After we defined all the context extraction approaches, we can apply them on the actual dataset. To do so, we first extract all the distinct sentences from the actual training set and create a new dataframe containing only the sentence ids, the sentence, the target and all the computed contexts. This also makes it easier to integrate context extraction functions implemented in other languages. Afterwards we can compute the context features and join them back with the target features dataframe.

In [None]:
import numpy as np

df_context = df.loc[0:1, ['id', 'sentence', 'target', 'start', 'end']]

df_context['ctx_extraction_window_pre_n'] = df_context.apply(lambda columns : 
                                        ctx_extraction_window_pre_n(columns['sentence'], columns['target'], \
                                                                   columns['start'], columns['end']), axis = 1)

df_context['ctx_extraction_window_suc_n'] = df_context.apply(lambda columns : 
                                        ctx_extraction_window_suc_n(columns['sentence'], columns['target'], \
                                                                   columns['start'], columns['end']), axis = 1)

df_context['ctx_extraction_window_pre_suc_n'] = df_context.apply(lambda columns : 
                                        ctx_extraction_window_pre_suc_n(columns['sentence'], columns['target'], \
                                                                   columns['start'], columns['end']), axis = 1)

df_context['ctx_extraction_dep_in'] = df_context.apply(lambda columns : 
                                        ctx_extraction_dep_in(columns['sentence'], columns['target'], \
                                                                   columns['start'], columns['end']), axis = 1)

df_context['ctx_extraction_dep_out'] = df_context.apply(lambda columns : 
                                        ctx_extraction_dep_out(columns['sentence'], columns['target'], \
                                                                   columns['start'], columns['end']), axis = 1)
# 1. Compute dep_in_out using defined function
df_context['ctx_extraction_dep_in_out'] = df_context.apply(lambda columns : 
                                        ctx_extraction_dep_in_out(columns['sentence'], columns['target'], \
                                                                   columns['start'], columns['end']), axis = 1)

# 2. Compute dep_in_out by combining precomputed results
df_context['ctx_extraction_dep_in_out_dir'] = df_context[['ctx_extraction_dep_in', \
                                                      'ctx_extraction_dep_out']].apply(lambda vals : vals[0]+vals[1], axis=1)
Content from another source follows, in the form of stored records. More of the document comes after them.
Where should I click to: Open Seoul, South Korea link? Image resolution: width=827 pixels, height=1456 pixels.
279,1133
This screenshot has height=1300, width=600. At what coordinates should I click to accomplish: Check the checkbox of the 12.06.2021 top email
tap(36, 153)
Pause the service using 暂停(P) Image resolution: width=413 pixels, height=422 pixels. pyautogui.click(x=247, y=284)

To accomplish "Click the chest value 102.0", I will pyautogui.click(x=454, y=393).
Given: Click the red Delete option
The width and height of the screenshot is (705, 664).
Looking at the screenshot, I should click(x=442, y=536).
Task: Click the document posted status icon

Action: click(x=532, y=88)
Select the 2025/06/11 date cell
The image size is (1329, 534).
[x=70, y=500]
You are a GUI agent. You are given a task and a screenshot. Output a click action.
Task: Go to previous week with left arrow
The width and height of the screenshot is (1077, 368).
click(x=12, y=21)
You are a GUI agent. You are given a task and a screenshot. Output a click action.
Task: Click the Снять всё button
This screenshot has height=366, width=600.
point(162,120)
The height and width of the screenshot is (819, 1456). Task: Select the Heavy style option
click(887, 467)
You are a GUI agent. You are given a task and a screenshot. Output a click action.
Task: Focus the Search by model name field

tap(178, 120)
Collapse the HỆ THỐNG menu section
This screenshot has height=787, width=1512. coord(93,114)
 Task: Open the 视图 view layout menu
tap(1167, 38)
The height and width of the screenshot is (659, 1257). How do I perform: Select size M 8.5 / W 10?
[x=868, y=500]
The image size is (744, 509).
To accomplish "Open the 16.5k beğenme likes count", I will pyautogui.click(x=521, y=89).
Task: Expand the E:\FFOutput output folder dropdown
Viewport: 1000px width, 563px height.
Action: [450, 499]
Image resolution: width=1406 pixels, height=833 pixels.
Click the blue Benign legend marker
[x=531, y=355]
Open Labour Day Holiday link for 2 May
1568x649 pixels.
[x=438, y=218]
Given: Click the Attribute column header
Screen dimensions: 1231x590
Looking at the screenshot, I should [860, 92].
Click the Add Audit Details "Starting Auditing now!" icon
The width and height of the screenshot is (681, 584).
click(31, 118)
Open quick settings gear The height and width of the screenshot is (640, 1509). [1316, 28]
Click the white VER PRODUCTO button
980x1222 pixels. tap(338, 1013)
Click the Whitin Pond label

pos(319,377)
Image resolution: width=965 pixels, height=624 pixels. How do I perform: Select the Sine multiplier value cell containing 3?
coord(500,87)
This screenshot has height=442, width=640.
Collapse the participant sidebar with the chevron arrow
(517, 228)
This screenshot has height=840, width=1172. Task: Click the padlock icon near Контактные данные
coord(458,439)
df_context['ctx_extraction_dep_recu_in_n_steps']  = df_context.apply(lambda columns : 
                                        ctx_extraction_dep_recu_in_n_steps(columns['sentence'], columns['target'], \
                                        columns['start'], columns['end'], n=2), axis = 1)

df_context['ctx_extraction_dep_recu_out_n_steps']  = df_context.apply(lambda columns : 
                                        ctx_extraction_dep_recu_out_n_steps(columns['sentence'], columns['target'], \
                                        columns['start'], columns['end'], n=2), axis = 1)


df_context['ctx_extraction_dep_recu_in_out_n_steps']  = df_context.apply(lambda columns : 
                                        ctx_extraction_dep_recu_in_out_n_steps(columns['sentence'], columns['target'], \
                                        columns['start'], columns['end'], n=2), axis = 1)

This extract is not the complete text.